## Records from a collection
***

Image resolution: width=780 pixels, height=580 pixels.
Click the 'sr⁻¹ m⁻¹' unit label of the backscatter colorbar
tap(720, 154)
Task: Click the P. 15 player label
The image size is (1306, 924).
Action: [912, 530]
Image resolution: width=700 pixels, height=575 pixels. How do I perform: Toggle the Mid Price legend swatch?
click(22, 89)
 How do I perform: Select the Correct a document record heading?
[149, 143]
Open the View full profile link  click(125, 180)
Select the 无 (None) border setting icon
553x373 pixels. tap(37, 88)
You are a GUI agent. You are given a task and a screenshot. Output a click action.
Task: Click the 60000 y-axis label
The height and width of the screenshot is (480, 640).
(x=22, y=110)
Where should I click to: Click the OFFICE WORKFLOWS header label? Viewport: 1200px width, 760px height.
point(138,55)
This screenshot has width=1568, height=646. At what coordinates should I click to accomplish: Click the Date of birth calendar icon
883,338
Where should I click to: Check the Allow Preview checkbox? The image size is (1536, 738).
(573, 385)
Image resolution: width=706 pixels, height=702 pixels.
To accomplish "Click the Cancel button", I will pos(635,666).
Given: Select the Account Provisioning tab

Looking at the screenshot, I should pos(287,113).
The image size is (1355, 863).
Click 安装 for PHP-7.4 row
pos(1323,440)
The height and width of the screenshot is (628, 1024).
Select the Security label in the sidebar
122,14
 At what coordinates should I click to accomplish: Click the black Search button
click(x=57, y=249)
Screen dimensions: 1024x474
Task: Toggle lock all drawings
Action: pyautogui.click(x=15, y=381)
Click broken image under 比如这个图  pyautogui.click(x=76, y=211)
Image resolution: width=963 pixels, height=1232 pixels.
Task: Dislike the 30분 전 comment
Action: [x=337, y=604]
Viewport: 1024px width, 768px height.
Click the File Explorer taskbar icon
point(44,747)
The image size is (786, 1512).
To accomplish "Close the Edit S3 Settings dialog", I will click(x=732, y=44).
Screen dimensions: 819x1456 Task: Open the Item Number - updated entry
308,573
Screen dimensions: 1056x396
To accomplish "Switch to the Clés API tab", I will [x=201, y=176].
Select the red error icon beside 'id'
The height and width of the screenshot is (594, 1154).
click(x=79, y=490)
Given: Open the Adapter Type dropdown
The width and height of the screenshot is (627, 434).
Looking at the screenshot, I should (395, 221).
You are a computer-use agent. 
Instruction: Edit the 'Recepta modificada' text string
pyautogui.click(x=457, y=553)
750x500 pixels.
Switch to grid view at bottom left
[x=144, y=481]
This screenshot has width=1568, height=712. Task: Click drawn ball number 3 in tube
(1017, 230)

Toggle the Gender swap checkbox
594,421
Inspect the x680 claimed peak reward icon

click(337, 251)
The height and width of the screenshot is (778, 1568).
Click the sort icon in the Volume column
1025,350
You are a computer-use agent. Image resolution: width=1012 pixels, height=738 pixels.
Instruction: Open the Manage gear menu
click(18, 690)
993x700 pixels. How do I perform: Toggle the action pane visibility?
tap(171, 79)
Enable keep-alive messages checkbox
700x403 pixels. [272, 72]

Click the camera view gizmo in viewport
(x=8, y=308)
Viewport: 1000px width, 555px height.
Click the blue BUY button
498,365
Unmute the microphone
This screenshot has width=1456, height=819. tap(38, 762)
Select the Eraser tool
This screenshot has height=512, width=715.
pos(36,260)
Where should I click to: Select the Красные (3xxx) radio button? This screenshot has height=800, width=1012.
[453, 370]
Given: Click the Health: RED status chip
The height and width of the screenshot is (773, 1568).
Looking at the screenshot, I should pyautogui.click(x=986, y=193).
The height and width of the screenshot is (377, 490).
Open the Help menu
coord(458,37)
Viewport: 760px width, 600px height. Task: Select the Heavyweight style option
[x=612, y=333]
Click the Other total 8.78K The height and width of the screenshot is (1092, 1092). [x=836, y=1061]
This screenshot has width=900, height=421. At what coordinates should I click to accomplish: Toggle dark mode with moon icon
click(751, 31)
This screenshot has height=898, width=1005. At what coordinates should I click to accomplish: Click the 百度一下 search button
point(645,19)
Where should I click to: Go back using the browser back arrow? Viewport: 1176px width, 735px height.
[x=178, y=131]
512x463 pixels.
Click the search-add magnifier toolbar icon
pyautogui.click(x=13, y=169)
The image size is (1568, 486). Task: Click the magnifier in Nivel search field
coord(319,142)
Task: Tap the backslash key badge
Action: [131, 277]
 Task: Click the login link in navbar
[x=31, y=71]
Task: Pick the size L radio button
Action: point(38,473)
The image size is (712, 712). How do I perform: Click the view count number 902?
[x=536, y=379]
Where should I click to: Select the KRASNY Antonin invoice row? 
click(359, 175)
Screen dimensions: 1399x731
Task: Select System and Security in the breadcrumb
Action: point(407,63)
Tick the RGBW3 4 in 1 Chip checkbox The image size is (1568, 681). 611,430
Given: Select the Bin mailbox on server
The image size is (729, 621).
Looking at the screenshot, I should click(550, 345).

***

Find the word "agent" in the records. Copy every line it appears in.

You are a GUI agent. You are given a task and a screenshot. Output a click action.
You are a computer-use agent. 
You are a computer-use agent. Image resolution: width=1012 pixels, height=738 pixels.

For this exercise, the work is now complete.